Officials with Northwestern Energy said they were ready.
“We’re prepared for this, watching the weather forecast and making sure when things go bad were ready to respond,” said NorthWestern Energy Community Relations Director Paul Babb.
And respond they did after heavy snow and wind caused downed power lines and outages in mainly the northern part of the state. This required pooling the company’s manpower.
“The weekend before we had about 400 man-hours that were out there working, and this weekend there was about 1,700. So, we did pull in crews from other areas to make sure to keep things safe and make sure we get people back in power,” said Babb.
NorthWestern Energy Operations Manager Bob Vinson said the variable that prevented this storm from taking a turn for the worst was the lack of strong winds.
“The weather forecast was ominous and had all the potential for a very destructive event,” Vinson said.
Snowfall this early in the season makes fallen trees and power lines more likely. “This was heavy wet snow. The leaves were still out on the trees. That’s a formula for lots of power outages and lots of hours of work,” Vinson said.
They spent the days leading up to the storm in “planning and preparedness” mode. “We brought personnel in and equipment that we thought we might need in a worst-case scenario,” Vinson said.
To their surprise, the storm took a turn for the best: "We really dodged a bullet with this storm,” Vinson said.
Lineman Travis Kakalecik prepared for a more severe storm, one that would have required crew members from across the state to pitch in.
“It’s a lot less than most of us expected to see. Our system fared very well compared to what we were prepared for,” Kakalecik said.
Although damages were much less than expected, crew members like Kakalecik worked from 7 a.m. to midnight all weekend long.
“Lots of people need help right now and we’re able to give it to them and that’s a good feeling,” Kakalecik said.
Despite responding to hundreds of service calls over the weekend, there’s still more to be done. “We’re down to just very few cases of power being out. We’ve got lots of clean-up ahead of us from lines being torn down,” Vinson said.
Northwestern Energy’s goal is to help the most people in the shortest amount of time. “How can we get the most people back in power, back in service as quickly as possible?” Kakalecik said.
The crew categorizes service calls in terms of safety, responding to public safety issues first, then low lines, lines on the ground, and outages.
While there’s still work to be done, Northwestern Energy says that they won’t change their approach for the next storm.
“We would rather be prepared for a bigger event than what actually hits. We would rather be safe than sorry,” Vinson said.

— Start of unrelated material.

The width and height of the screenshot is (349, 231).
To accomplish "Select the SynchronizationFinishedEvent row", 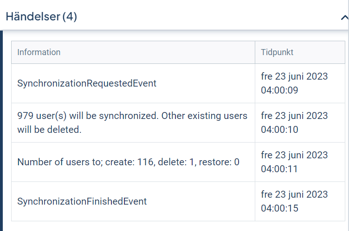I will (178, 201).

In the case of future outages, Vinson recommends avoiding fallen power lines, as they could be active. “Most of the lines that hit the ground probably aren’t energized, but they can be,” Vinson said.

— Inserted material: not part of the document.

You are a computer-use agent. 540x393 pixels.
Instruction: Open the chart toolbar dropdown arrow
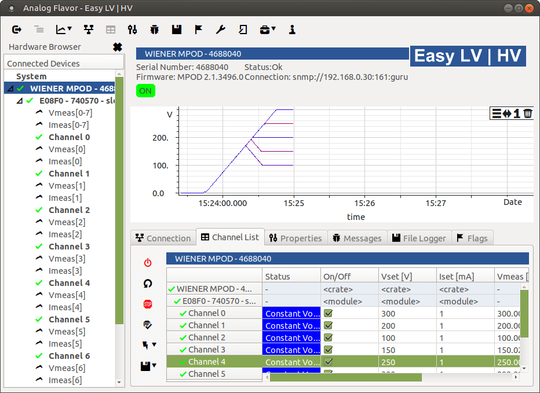click(70, 29)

NorthWestern Energy encourages any help from the public.
“If you do see any power lines that are down, that you do report those immediately and stay away from them,” said Babb.

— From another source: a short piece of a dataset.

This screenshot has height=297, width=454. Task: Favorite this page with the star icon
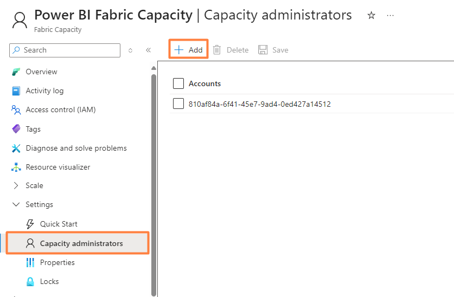pos(372,16)
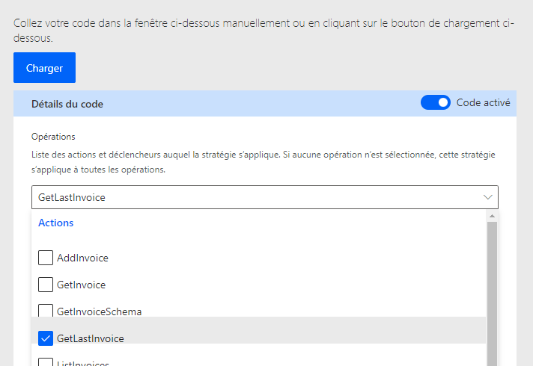Screen dimensions: 533x366
Task: Select the ListInvoices option label
Action: (x=82, y=363)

And with these cooler temperatures coming in, people are going to be firing up the boilers and also their heaters, so NorthWestern wants their customers to be wary of any gas leaks and to contact them as soon as possible.
“We want to make sure if you’re turning your boiler back on, number one, if you smell gas that you make sure that you take the precautions to get out of the house and that you call and report that so we can take care of that in a safe manner,” said Babb.